Mental Health in the Aftermath of Conflict
Executive Summary — Wars are detrimental to the populations and the economy of affected countries. Over and above the human cost caused by deaths and suffering during a time of conflict, survivors of conflict are often left in poor economic circumstances and mental-health distress even after the conflict ends. How large are these costs? How long does it take for conflict-affected populations to recover from the mental stress of conflict? What policies are appropriate to assist mental health recovery? While considerable attention has been paid to post-war policies with regard to recovery in physical and human capital, mental health has received relatively less attention. The World Bank's Quy-Toan Do and HBS professor Lakshmi Iyer review the nascent literature on mental health in the aftermath of conflict, discuss the potential mechanisms through which conflict might affect mental health, and illustrate the findings from their study of mental health in a specific post-conflict setting: Bosnia and Herzegovina. Key concepts include:
- Mental health is an outcome that deserves greater attention from scholars and policymakers alike.
- Mental health is an important dimension of human capital. Mental health distress, while a matter of concern in and of itself, might also have adverse consequences for individuals' labor force participation and labor productivity in the post-conflict period, thereby delaying economic recovery after the conflict ends.
- Quantifying the effect of conflict on mental health is likely to be important for designing appropriate post-conflict policies for recovery.
- Somewhat surprisingly, findings showed no significant differences in overall mental health across people who experienced different levels of exposure to the conflict.

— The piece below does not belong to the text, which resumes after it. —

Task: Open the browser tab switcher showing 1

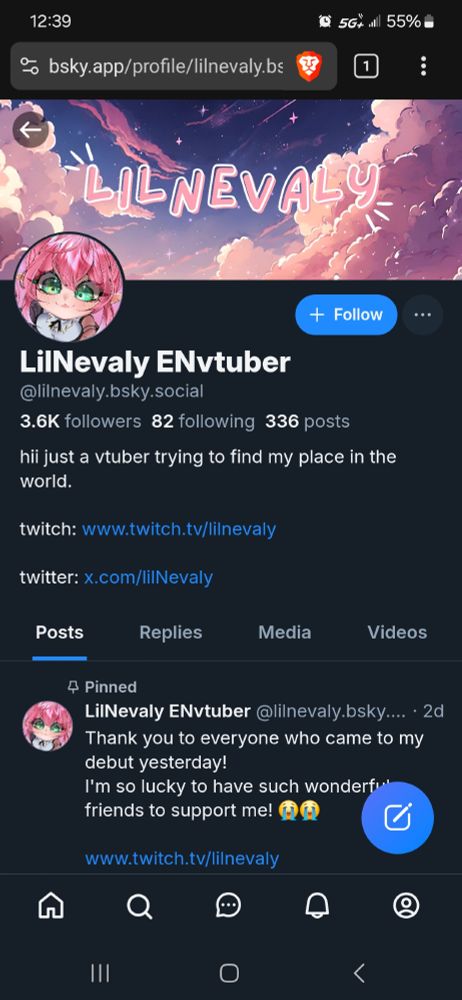Action: point(366,66)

- People with more education, as well as those who move to a different locality after the conflict, suffer fewer conflict-related mental health consequences.
We survey the recent literature on the mental health effects of conflict. We highlight the methodological challenges faced in this literature, which include the lack of validated mental health scales in a survey context, the difficulties in measuring individual exposure to conflict, and the issues related to making causal inferences from observed correlations. We illustrate how some of these issues can be overcome in a study of mental health in post-conflict Bosnia and Herzegovina. Mental health is measured using a clinically validated scale; conflict exposure is proxied by administrative data on war casualties instead of being self-reported. We find that there are no significant differences in overall mental health across areas which are affected by ethnic conflict to a greater or lesser degree. 27 pages.